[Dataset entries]

───

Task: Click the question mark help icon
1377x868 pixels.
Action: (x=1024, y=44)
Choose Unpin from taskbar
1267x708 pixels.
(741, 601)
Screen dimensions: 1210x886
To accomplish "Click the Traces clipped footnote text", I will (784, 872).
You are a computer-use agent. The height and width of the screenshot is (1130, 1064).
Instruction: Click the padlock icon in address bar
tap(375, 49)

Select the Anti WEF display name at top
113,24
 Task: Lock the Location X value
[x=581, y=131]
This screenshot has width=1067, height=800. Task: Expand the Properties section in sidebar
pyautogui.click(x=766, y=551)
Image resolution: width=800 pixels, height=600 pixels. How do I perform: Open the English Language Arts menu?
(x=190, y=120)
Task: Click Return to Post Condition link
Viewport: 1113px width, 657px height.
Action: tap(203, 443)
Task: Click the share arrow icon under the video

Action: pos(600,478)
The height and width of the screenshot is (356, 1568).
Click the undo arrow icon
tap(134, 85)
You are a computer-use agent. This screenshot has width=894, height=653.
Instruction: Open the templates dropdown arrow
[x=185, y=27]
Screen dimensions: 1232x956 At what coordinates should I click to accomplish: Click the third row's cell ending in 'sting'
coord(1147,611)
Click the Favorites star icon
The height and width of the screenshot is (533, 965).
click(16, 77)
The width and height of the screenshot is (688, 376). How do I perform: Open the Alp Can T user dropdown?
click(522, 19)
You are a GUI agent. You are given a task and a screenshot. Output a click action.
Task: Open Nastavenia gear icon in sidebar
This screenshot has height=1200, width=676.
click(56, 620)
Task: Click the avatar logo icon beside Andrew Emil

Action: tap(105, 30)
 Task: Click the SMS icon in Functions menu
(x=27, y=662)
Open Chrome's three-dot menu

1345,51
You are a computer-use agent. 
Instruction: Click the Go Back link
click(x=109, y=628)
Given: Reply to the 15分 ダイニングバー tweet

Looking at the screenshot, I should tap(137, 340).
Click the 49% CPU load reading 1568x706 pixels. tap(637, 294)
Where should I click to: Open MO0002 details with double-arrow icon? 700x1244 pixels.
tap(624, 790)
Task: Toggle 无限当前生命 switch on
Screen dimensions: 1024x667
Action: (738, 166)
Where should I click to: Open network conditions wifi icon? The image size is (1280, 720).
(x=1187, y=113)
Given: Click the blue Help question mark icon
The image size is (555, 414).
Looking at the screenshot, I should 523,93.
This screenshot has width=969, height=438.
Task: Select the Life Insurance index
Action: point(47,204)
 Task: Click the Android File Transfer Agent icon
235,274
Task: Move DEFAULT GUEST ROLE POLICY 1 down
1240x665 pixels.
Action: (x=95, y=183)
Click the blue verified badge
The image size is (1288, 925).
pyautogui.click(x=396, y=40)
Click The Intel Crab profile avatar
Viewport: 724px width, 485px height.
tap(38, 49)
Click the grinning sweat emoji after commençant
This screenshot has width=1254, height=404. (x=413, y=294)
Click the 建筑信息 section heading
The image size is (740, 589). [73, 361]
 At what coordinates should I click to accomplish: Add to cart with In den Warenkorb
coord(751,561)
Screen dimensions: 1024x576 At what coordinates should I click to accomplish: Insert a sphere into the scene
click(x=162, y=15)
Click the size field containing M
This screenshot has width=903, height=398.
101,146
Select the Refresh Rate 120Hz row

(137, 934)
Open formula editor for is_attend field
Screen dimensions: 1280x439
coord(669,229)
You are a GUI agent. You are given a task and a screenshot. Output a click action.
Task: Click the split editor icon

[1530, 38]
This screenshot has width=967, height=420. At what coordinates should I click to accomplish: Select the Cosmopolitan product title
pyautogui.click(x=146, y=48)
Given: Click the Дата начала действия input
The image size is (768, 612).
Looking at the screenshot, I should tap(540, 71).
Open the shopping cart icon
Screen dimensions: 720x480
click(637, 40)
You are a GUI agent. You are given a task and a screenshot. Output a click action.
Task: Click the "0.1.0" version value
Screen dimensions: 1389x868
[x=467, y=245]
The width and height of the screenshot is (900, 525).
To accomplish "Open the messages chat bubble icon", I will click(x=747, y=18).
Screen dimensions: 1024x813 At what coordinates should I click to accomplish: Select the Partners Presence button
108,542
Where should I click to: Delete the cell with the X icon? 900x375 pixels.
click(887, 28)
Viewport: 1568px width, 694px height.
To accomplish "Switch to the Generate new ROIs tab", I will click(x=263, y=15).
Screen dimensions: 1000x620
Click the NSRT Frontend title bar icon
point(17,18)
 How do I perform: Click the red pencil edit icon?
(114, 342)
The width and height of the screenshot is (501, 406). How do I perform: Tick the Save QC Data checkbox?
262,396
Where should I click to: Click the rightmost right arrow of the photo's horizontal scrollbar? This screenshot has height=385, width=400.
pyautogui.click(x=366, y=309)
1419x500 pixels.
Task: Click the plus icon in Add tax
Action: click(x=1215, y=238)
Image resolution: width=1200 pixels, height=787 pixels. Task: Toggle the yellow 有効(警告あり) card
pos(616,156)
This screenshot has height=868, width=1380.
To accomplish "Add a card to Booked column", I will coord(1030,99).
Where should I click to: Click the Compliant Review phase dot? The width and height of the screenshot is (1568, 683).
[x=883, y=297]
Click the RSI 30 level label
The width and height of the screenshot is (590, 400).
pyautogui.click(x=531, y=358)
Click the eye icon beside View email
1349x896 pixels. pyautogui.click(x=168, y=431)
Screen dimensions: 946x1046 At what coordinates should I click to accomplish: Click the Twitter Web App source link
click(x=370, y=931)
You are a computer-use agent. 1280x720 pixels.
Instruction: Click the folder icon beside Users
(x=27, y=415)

───

**What to do:**
Please write out the entries above in full, exactly as they read.

**Solution for this task:**
Task: Click the question mark help icon
1377x868 pixels.
Action: (x=1024, y=44)
Choose Unpin from taskbar
1267x708 pixels.
(741, 601)
Screen dimensions: 1210x886
To accomplish "Click the Traces clipped footnote text", I will (784, 872).
You are a computer-use agent. The height and width of the screenshot is (1130, 1064).
Instruction: Click the padlock icon in address bar
tap(375, 49)

Select the Anti WEF display name at top
113,24
 Task: Lock the Location X value
[x=581, y=131]
This screenshot has width=1067, height=800. Task: Expand the Properties section in sidebar
pyautogui.click(x=766, y=551)
Image resolution: width=800 pixels, height=600 pixels. How do I perform: Open the English Language Arts menu?
(x=190, y=120)
Task: Click Return to Post Condition link
Viewport: 1113px width, 657px height.
Action: tap(203, 443)
Task: Click the share arrow icon under the video

Action: pos(600,478)
The height and width of the screenshot is (356, 1568).
Click the undo arrow icon
tap(134, 85)
You are a computer-use agent. This screenshot has width=894, height=653.
Instruction: Open the templates dropdown arrow
[x=185, y=27]
Screen dimensions: 1232x956 At what coordinates should I click to accomplish: Click the third row's cell ending in 'sting'
coord(1147,611)
Click the Favorites star icon
The height and width of the screenshot is (533, 965).
click(16, 77)
The width and height of the screenshot is (688, 376). How do I perform: Open the Alp Can T user dropdown?
click(522, 19)
You are a GUI agent. You are given a task and a screenshot. Output a click action.
Task: Open Nastavenia gear icon in sidebar
This screenshot has height=1200, width=676.
click(56, 620)
Task: Click the avatar logo icon beside Andrew Emil

Action: tap(105, 30)
 Task: Click the SMS icon in Functions menu
(x=27, y=662)
Open Chrome's three-dot menu

1345,51
You are a computer-use agent. 
Instruction: Click the Go Back link
click(x=109, y=628)
Given: Reply to the 15分 ダイニングバー tweet

Looking at the screenshot, I should tap(137, 340).
Click the 49% CPU load reading 1568x706 pixels. tap(637, 294)
Where should I click to: Open MO0002 details with double-arrow icon? 700x1244 pixels.
tap(624, 790)
Task: Toggle 无限当前生命 switch on
Screen dimensions: 1024x667
Action: (738, 166)
Where should I click to: Open network conditions wifi icon? The image size is (1280, 720).
(x=1187, y=113)
Given: Click the blue Help question mark icon
The image size is (555, 414).
Looking at the screenshot, I should 523,93.
This screenshot has width=969, height=438.
Task: Select the Life Insurance index
Action: point(47,204)
 Task: Click the Android File Transfer Agent icon
235,274
Task: Move DEFAULT GUEST ROLE POLICY 1 down
1240x665 pixels.
Action: (x=95, y=183)
Click the blue verified badge
The image size is (1288, 925).
pyautogui.click(x=396, y=40)
Click The Intel Crab profile avatar
Viewport: 724px width, 485px height.
tap(38, 49)
Click the grinning sweat emoji after commençant
This screenshot has width=1254, height=404. (x=413, y=294)
Click the 建筑信息 section heading
The image size is (740, 589). [73, 361]
 At what coordinates should I click to accomplish: Add to cart with In den Warenkorb
coord(751,561)
Screen dimensions: 1024x576 At what coordinates should I click to accomplish: Insert a sphere into the scene
click(x=162, y=15)
Click the size field containing M
This screenshot has width=903, height=398.
101,146
Select the Refresh Rate 120Hz row

(137, 934)
Open formula editor for is_attend field
Screen dimensions: 1280x439
coord(669,229)
You are a GUI agent. You are given a task and a screenshot. Output a click action.
Task: Click the split editor icon

[1530, 38]
This screenshot has width=967, height=420. At what coordinates should I click to accomplish: Select the Cosmopolitan product title
pyautogui.click(x=146, y=48)
Given: Click the Дата начала действия input
The image size is (768, 612).
Looking at the screenshot, I should tap(540, 71).
Open the shopping cart icon
Screen dimensions: 720x480
click(637, 40)
You are a GUI agent. You are given a task and a screenshot. Output a click action.
Task: Click the "0.1.0" version value
Screen dimensions: 1389x868
[x=467, y=245]
The width and height of the screenshot is (900, 525).
To accomplish "Open the messages chat bubble icon", I will click(x=747, y=18).
Screen dimensions: 1024x813 At what coordinates should I click to accomplish: Select the Partners Presence button
108,542
Where should I click to: Delete the cell with the X icon? 900x375 pixels.
click(887, 28)
Viewport: 1568px width, 694px height.
To accomplish "Switch to the Generate new ROIs tab", I will click(x=263, y=15).
Screen dimensions: 1000x620
Click the NSRT Frontend title bar icon
point(17,18)
 How do I perform: Click the red pencil edit icon?
(114, 342)
The width and height of the screenshot is (501, 406). How do I perform: Tick the Save QC Data checkbox?
262,396
Where should I click to: Click the rightmost right arrow of the photo's horizontal scrollbar? This screenshot has height=385, width=400.
pyautogui.click(x=366, y=309)
1419x500 pixels.
Task: Click the plus icon in Add tax
Action: click(x=1215, y=238)
Image resolution: width=1200 pixels, height=787 pixels. Task: Toggle the yellow 有効(警告あり) card
pos(616,156)
This screenshot has height=868, width=1380.
To accomplish "Add a card to Booked column", I will coord(1030,99).
Where should I click to: Click the Compliant Review phase dot? The width and height of the screenshot is (1568, 683).
[x=883, y=297]
Click the RSI 30 level label
The width and height of the screenshot is (590, 400).
pyautogui.click(x=531, y=358)
Click the eye icon beside View email
1349x896 pixels. pyautogui.click(x=168, y=431)
Screen dimensions: 946x1046 At what coordinates should I click to accomplish: Click the Twitter Web App source link
click(x=370, y=931)
You are a computer-use agent. 1280x720 pixels.
Instruction: Click the folder icon beside Users
(x=27, y=415)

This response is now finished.